Le ministre premier : place et mirage d’une originalité

Opinion libre : Le ministre premier n’est pas à proprement parler une institution. Il n’est même pas une fonction. Tout juste pourrait-on dire qu’il s’agit d’une place. Mais alors, quelle place ?! La pôle position. Excusez du peu !

« Premier », il l’est, assurément. Il l’est si bien qu’il n’y a aucun autre qui le suit. Ni ministre second ni dernier. Pourtant, vis à vis des autres ministres, son seul privilège reste d’avoir été cité en premier. Au delà, il n’exerce à leur égard aucune autorité. Il ne jouit sur eux d’aucune hierarchie. Comme tous les autres ministre, son périmètre d’action est délimité par son portefeuille. Il n’est pas un premier ministre. Il n’y a qu’un chef du gouvernement et c’est le chef de l’Etat.

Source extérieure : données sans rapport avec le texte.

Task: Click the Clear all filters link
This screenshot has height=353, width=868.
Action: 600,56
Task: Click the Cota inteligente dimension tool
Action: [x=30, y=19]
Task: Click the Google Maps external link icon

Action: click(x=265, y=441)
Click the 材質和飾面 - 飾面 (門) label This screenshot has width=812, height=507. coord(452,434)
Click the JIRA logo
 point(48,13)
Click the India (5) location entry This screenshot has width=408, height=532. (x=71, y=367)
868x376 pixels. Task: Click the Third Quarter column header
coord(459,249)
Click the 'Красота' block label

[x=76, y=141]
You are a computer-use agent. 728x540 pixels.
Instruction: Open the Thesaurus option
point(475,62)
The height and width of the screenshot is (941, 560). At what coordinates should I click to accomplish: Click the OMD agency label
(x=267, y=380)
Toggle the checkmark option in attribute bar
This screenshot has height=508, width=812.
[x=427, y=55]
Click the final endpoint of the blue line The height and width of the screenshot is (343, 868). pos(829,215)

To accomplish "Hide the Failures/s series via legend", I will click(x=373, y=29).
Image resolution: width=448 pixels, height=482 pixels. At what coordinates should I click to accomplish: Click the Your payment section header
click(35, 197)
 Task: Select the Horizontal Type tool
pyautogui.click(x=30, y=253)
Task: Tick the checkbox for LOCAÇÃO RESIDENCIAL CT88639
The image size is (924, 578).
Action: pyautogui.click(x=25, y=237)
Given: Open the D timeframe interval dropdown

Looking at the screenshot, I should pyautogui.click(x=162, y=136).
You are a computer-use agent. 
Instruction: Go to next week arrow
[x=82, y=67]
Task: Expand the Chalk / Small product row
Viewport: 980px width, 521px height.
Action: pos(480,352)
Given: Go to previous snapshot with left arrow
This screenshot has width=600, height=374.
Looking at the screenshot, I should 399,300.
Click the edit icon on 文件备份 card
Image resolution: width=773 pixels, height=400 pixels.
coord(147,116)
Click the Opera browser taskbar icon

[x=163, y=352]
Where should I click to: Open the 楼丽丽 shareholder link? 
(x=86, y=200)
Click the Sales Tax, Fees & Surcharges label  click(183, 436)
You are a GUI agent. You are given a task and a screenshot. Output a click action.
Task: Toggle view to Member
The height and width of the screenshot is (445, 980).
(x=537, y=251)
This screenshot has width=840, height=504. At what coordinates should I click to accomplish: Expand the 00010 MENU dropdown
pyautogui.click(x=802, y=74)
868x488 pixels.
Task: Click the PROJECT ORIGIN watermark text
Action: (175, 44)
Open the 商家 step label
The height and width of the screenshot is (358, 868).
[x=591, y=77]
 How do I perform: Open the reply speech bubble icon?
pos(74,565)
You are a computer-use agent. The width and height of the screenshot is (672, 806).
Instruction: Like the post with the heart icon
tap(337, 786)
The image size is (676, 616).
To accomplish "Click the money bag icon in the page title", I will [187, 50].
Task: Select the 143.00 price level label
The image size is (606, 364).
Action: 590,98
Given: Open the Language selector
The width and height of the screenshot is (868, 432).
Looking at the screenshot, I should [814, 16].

La « Constitution » d’ailleurs n’impose aucune condition particulière de nomination pour le ministre premier. Elle ne lui offre aucune solennité différente dans sa désignation par rapport aux autres membres du gouvernement. De sorte que rien d’apparent ne le qualifie comme étant « ministre premier ». Ni un décret, ni une circulaire, pas même un communiqué ne vient le spécifier. Pour savoir qui est le ministre premier, il faut simplement le déduire. Voire même le spéculer. Sa désignation n’est pas irréversible. Il peut être remplacer. Il faut et il suffit d’un remaniement technique par un autre décret de nomination du gouvernement.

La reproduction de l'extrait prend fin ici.